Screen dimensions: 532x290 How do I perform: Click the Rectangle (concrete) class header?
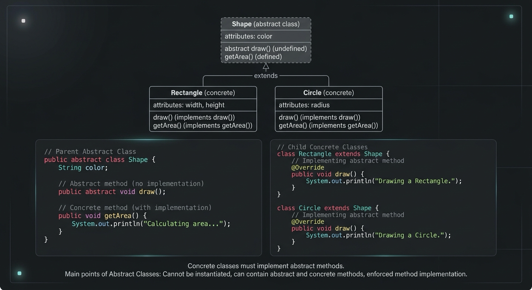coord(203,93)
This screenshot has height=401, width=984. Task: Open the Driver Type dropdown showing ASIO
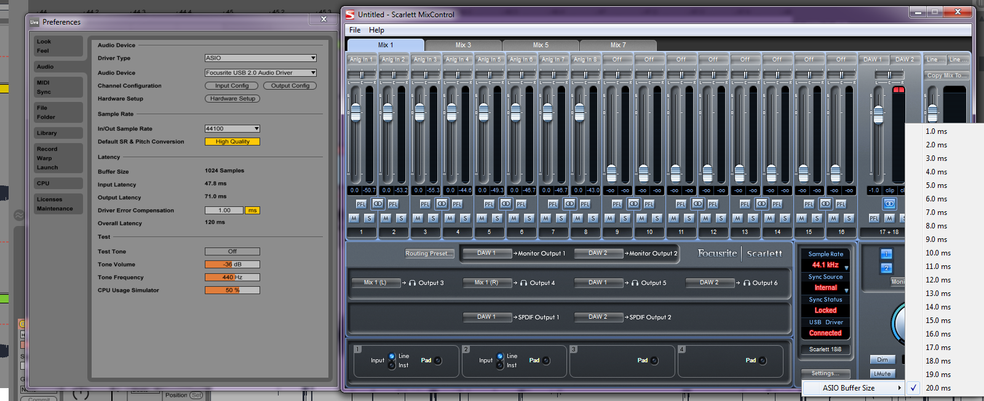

__________________________________________________

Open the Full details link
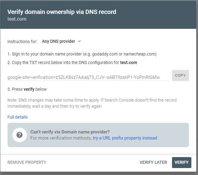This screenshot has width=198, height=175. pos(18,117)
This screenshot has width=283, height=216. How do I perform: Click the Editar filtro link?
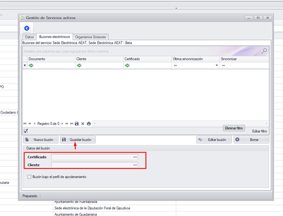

__________________________________________________

§ WHAT THIS TASK INVOLVES
Only one part of the listing is wanted: the lines from the one containing "Screen dimensions: 532x290" through the one containing "This screenshot has height=401, width=984.", both included. Please transcribe it exactly, leaving out the pictures.

§ YOUR SOLUTION
Screen dimensions: 532x290 How do I perform: Click the Rectangle (concrete) class header?
coord(203,93)
This screenshot has height=401, width=984. Task: Open the Driver Type dropdown showing ASIO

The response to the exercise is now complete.